No espaço-tempo vivo dos encontros que se produzem nas equipes, se efetiva a conhecida máxima deleuziana: "uma teoria é uma caixa de ferramentas"[5]. E por ser tomada como ferramenta é que se pode, nos embates clínicos, usá-la como Proust, citado por Deleuze[6], diz de seus livros: "tratem meus livros (minhas teorias) como óculos dirigidos para fora e se eles não lhes servem, consigam outros, encontrem vocês mesmos seu instrumento, que é forçosamente um instrumento de combate".

 

E é justamente essa convocação que se produz nos encontros clínico-institucionais das equipes clínicas para cada terapeuta, em cada encontro singular com um outro que lhe demanda cuidado.
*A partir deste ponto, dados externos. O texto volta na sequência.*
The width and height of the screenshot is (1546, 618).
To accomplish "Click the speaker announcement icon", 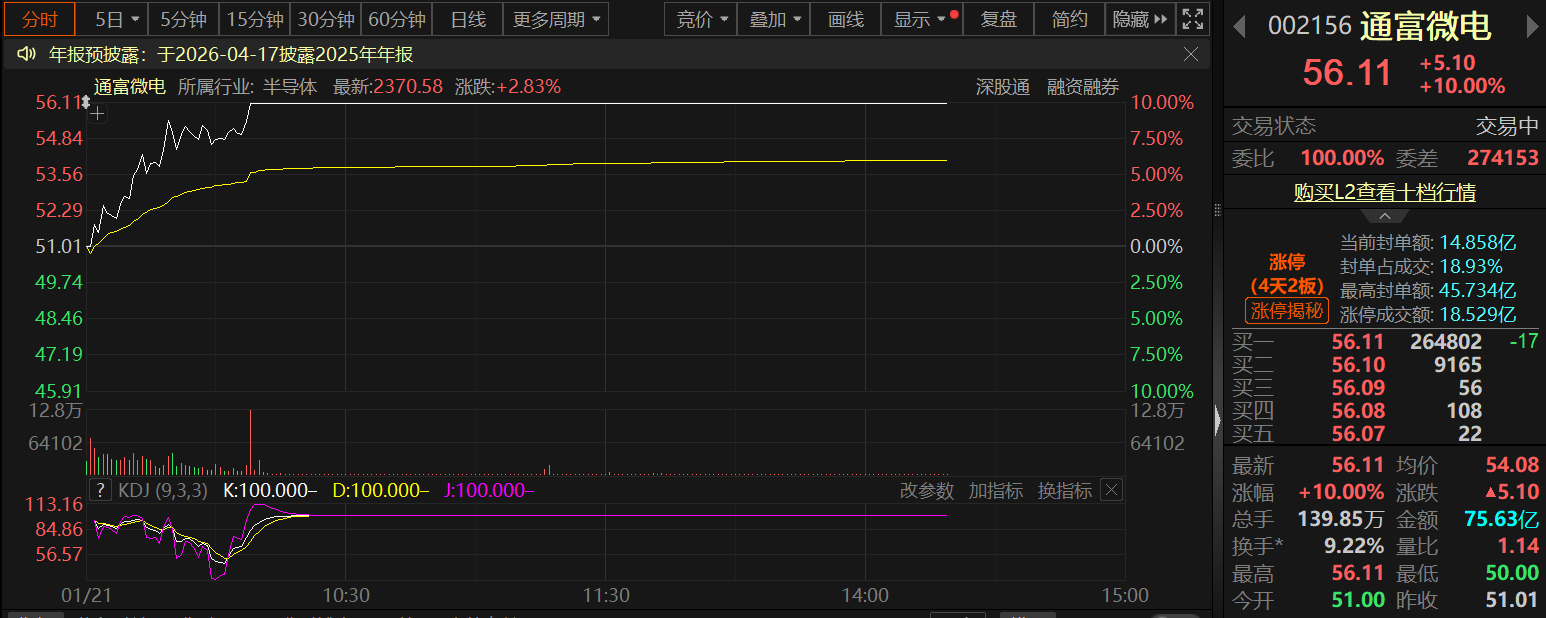I will click(x=27, y=55).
A própria concepção dominante de conhecimento fica assim subvertida: nos encontros clínicos terapeuta-paciente, terapeutas-estagiários/terapeuta coordenador, opera-se um processo de transformação subjetiva onde todos estão inapelavelmente implicados, sendo um de seus efeitos a produção de conhecimento.

 

As relações de poder que fazem parte da instituição formação, onde historicamente a figura do professor é aquela que detém o saber e a figura do aluno é aquela de quem não sabe, acabam infantilizando os sujeitos em posição de aluno. Nas equipes clínicas, ao longo de dois anos de estágio - tempo mais adequado - o terapeuta, ao poder exercitar seu pensamento a partir dos embates clínico-institucionais, tem a possibilidade de sair de uma posição infantilizada e configurar para si outras posições subjetivas de maior autonomia.

 

E aqui novamente a importância da não separação entre gestão e atenção: nas equipes clínicas, existem funções diferenciadas, dissimétricas, entre coordenador e terapeutas-estagiários, mas o modo como o terapeuta-estagiário vai efetivamente conduzir os processos terapêuticos sob sua responsabilidade, ainda que debatidos em equipe, será, de fato, de sua responsabilidade.

 

O atravessamento desse vetor formação - com os quatro outros - o institucional, o grupal, os movimentos sociais, a equipe estável da Clínica - produz infinitas possibilidades de conexão, fazendo do processo de formação nas equipes uma aventura muitas vezes angustiante, porém alegre, uma aventura em conexão com os desafios do mundo contemporâneo, uma aventura acompanhada, já que coletiva.

 

Retomando a questão inicial, o que mudou? Talvez agora vocês tenham alguns elementos para poder respondê-la.